Dataset entries
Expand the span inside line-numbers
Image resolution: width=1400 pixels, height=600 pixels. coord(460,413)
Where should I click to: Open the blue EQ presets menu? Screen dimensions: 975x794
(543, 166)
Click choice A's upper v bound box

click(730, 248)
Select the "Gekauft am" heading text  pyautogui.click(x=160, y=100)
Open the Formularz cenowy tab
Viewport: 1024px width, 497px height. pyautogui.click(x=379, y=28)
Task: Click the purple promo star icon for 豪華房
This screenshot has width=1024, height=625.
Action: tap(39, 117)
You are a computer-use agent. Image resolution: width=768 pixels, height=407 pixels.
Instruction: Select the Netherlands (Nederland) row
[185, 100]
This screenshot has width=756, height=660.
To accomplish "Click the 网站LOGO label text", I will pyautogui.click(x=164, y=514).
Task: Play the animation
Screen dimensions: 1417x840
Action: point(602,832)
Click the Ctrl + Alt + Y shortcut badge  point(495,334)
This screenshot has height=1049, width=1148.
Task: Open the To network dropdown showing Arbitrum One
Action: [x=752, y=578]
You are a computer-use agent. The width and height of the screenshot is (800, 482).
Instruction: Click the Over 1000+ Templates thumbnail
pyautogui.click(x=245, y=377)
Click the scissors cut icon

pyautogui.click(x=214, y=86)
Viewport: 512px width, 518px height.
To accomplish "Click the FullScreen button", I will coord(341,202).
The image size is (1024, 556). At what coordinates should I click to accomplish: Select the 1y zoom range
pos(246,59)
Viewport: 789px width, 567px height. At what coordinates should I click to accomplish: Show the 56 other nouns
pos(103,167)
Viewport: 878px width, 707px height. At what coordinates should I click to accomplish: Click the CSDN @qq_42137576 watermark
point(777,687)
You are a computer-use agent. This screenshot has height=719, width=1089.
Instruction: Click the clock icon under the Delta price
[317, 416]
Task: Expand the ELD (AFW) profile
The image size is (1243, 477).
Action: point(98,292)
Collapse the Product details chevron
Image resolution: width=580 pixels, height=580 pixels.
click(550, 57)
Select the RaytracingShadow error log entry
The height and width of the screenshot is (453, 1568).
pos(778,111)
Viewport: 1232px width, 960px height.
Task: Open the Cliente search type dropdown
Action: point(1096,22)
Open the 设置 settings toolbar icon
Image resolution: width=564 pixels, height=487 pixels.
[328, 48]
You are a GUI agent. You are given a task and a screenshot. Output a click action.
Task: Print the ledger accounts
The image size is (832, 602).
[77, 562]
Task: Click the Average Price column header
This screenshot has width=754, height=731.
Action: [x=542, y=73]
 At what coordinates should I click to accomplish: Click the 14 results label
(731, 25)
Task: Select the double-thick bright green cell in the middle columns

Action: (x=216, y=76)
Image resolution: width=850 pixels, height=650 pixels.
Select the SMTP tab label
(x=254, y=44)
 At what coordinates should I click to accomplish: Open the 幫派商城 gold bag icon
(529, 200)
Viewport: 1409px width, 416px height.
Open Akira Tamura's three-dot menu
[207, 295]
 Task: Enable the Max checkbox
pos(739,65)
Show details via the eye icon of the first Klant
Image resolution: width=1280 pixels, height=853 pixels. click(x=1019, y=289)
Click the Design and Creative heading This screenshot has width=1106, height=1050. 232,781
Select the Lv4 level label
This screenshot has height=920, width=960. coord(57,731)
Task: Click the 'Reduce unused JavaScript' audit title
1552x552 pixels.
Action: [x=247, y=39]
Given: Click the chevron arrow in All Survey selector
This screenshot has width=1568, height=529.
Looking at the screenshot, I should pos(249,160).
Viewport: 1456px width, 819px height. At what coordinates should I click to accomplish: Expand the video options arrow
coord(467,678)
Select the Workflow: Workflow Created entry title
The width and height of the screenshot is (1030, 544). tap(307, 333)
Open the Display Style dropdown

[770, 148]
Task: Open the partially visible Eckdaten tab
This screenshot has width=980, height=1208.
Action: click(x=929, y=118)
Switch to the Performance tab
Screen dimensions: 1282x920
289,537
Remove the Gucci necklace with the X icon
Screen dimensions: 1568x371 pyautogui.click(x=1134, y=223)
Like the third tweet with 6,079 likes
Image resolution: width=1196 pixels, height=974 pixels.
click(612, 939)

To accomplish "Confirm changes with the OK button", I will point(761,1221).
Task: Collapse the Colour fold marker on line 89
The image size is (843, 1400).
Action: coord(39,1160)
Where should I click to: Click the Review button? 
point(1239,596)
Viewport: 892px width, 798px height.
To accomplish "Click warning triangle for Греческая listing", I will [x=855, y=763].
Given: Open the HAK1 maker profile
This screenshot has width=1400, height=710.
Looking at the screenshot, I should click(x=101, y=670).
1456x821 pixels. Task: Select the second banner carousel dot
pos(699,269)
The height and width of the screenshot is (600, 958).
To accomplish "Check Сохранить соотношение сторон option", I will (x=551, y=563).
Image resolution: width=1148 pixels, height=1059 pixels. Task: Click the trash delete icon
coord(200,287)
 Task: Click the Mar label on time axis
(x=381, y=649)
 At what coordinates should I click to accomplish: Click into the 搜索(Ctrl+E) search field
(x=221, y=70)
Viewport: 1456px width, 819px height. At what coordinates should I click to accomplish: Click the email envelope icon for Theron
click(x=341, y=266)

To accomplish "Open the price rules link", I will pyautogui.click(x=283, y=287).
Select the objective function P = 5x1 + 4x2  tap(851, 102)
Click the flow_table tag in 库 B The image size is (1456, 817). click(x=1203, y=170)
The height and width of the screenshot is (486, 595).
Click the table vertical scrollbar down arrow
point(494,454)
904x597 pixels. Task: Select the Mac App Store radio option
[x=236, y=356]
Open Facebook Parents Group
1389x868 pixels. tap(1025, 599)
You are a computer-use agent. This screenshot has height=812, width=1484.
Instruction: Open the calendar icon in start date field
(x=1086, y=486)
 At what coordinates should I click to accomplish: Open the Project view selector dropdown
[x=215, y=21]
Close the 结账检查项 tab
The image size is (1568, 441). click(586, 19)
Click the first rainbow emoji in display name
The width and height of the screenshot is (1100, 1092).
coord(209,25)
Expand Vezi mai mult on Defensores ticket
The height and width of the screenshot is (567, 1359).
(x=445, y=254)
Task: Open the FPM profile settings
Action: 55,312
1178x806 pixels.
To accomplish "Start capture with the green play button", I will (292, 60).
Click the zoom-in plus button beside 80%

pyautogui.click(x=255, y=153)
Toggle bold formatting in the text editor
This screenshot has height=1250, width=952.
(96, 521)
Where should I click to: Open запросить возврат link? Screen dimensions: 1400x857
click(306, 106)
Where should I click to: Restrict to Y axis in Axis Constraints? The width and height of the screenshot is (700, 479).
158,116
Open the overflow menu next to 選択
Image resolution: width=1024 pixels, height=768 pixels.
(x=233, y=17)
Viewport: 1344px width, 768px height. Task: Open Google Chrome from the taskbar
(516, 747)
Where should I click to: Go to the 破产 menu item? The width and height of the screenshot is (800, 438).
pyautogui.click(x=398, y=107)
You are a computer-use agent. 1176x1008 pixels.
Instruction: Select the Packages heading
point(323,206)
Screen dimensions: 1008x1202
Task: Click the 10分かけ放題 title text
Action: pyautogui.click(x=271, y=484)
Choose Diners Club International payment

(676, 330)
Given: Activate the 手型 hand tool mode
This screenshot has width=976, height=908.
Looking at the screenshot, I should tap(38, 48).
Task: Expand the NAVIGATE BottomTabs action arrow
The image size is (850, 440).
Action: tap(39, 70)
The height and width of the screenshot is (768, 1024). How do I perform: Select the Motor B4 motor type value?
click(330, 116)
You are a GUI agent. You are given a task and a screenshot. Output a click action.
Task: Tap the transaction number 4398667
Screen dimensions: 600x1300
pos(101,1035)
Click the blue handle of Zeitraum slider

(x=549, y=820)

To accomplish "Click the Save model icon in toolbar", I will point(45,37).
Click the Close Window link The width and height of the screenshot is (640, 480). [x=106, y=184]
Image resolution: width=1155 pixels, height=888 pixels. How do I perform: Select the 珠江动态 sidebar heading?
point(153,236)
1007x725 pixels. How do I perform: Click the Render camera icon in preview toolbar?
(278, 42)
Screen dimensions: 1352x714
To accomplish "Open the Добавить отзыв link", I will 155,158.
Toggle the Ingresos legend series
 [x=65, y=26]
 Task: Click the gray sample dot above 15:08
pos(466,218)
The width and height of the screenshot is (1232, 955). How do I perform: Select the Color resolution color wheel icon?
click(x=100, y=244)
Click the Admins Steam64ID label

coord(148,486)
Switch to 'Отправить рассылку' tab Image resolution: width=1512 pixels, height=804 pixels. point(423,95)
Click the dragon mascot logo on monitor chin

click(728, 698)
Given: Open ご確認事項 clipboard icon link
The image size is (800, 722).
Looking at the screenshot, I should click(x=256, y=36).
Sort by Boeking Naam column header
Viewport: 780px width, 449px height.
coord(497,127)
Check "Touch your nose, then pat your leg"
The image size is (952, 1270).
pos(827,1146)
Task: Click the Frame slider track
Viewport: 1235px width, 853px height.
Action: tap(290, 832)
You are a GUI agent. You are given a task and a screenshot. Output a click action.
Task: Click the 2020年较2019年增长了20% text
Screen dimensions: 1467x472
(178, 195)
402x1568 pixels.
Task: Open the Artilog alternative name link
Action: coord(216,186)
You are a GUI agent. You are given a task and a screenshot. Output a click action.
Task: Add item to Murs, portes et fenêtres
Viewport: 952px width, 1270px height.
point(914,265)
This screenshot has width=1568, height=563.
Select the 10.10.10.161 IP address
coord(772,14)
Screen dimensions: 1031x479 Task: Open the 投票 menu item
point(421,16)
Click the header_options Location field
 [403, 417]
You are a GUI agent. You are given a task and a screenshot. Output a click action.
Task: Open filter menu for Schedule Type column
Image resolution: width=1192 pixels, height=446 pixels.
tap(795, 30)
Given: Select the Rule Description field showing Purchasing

• **PROBLEM**: The lines above, from the first through the one containing "Task: Expand the ELD (AFW) profile", must be restated word for word, with nothing added.

• **PROBLEM SOLUTION**:
Expand the span inside line-numbers
Image resolution: width=1400 pixels, height=600 pixels. coord(460,413)
Where should I click to: Open the blue EQ presets menu? Screen dimensions: 975x794
(543, 166)
Click choice A's upper v bound box

click(730, 248)
Select the "Gekauft am" heading text  pyautogui.click(x=160, y=100)
Open the Formularz cenowy tab
Viewport: 1024px width, 497px height. pyautogui.click(x=379, y=28)
Task: Click the purple promo star icon for 豪華房
This screenshot has width=1024, height=625.
Action: tap(39, 117)
You are a computer-use agent. Image resolution: width=768 pixels, height=407 pixels.
Instruction: Select the Netherlands (Nederland) row
[185, 100]
This screenshot has width=756, height=660.
To accomplish "Click the 网站LOGO label text", I will pyautogui.click(x=164, y=514).
Task: Play the animation
Screen dimensions: 1417x840
Action: point(602,832)
Click the Ctrl + Alt + Y shortcut badge  point(495,334)
This screenshot has height=1049, width=1148.
Task: Open the To network dropdown showing Arbitrum One
Action: [x=752, y=578]
You are a computer-use agent. The width and height of the screenshot is (800, 482).
Instruction: Click the Over 1000+ Templates thumbnail
pyautogui.click(x=245, y=377)
Click the scissors cut icon

pyautogui.click(x=214, y=86)
Viewport: 512px width, 518px height.
To accomplish "Click the FullScreen button", I will coord(341,202).
The image size is (1024, 556). At what coordinates should I click to accomplish: Select the 1y zoom range
pos(246,59)
Viewport: 789px width, 567px height. At what coordinates should I click to accomplish: Show the 56 other nouns
pos(103,167)
Viewport: 878px width, 707px height. At what coordinates should I click to accomplish: Click the CSDN @qq_42137576 watermark
point(777,687)
You are a computer-use agent. This screenshot has height=719, width=1089.
Instruction: Click the clock icon under the Delta price
[317, 416]
Task: Expand the ELD (AFW) profile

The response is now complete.